▶ [THE DATA]
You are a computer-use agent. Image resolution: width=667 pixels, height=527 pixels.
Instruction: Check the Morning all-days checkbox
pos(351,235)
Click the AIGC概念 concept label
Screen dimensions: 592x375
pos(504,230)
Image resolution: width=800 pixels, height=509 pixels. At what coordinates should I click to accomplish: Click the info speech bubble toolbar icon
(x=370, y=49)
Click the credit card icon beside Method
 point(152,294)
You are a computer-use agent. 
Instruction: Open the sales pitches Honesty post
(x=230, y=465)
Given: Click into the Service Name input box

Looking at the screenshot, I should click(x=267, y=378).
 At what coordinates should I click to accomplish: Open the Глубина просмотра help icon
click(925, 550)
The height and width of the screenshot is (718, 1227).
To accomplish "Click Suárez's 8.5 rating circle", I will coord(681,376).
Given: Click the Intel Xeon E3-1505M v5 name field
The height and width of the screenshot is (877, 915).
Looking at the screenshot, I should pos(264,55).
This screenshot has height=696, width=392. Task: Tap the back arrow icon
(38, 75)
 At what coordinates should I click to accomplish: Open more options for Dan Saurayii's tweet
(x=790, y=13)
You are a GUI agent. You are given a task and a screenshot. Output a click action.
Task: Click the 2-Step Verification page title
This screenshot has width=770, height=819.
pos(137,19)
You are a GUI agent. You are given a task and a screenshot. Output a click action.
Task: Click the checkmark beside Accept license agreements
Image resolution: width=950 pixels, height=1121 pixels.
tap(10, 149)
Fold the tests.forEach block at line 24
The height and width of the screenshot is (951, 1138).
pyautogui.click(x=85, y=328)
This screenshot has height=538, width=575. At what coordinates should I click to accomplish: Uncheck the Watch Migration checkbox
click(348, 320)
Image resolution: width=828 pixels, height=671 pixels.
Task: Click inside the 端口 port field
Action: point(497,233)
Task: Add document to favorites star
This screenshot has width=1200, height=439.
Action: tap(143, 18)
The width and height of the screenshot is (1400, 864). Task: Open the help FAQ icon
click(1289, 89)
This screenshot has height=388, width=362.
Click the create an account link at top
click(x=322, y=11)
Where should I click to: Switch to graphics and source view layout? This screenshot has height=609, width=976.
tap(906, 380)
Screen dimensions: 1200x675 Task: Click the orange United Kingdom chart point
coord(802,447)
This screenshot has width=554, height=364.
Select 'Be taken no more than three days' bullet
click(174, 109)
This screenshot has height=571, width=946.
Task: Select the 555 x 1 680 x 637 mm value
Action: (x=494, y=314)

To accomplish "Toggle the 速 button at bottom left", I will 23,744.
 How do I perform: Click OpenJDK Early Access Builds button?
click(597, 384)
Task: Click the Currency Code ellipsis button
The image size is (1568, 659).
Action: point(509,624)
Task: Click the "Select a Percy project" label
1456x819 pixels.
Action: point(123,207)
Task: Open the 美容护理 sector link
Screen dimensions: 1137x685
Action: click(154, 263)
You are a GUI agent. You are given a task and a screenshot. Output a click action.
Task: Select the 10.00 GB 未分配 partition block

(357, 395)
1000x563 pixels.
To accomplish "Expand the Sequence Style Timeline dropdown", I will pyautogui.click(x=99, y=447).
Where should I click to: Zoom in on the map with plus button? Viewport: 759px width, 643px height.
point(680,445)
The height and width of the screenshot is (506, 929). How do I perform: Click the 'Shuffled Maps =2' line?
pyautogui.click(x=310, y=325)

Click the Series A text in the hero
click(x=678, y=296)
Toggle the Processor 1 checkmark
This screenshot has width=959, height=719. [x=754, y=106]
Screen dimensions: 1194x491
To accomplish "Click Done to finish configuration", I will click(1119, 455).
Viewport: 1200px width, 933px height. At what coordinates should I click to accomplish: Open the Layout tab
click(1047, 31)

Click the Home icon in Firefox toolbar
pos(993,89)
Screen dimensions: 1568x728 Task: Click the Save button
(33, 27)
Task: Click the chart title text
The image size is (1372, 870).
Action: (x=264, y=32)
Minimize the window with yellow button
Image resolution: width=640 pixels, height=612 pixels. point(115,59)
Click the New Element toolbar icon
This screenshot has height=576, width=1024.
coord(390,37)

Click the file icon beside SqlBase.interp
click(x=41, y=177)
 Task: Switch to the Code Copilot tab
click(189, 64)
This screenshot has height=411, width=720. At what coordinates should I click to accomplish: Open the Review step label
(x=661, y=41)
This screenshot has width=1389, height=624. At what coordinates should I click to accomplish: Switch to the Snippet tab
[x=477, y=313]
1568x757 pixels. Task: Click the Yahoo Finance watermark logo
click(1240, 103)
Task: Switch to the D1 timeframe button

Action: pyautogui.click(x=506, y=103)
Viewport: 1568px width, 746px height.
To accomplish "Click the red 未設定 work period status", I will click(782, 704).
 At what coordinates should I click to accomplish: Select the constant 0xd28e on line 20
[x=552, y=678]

▶ [EXERCISE AIM] Reproduce the lines of the entries above from the one with "The image size is (1372, 870)." to the one with "Viewport: 1568px width, 746px height.", both included, exactly and without any other line.

▶ [RESULT]
The image size is (1372, 870).
Action: (x=264, y=32)
Minimize the window with yellow button
Image resolution: width=640 pixels, height=612 pixels. point(115,59)
Click the New Element toolbar icon
This screenshot has height=576, width=1024.
coord(390,37)

Click the file icon beside SqlBase.interp
click(x=41, y=177)
 Task: Switch to the Code Copilot tab
click(189, 64)
This screenshot has height=411, width=720. At what coordinates should I click to accomplish: Open the Review step label
(x=661, y=41)
This screenshot has width=1389, height=624. At what coordinates should I click to accomplish: Switch to the Snippet tab
[x=477, y=313]
1568x757 pixels. Task: Click the Yahoo Finance watermark logo
click(1240, 103)
Task: Switch to the D1 timeframe button

Action: pyautogui.click(x=506, y=103)
Viewport: 1568px width, 746px height.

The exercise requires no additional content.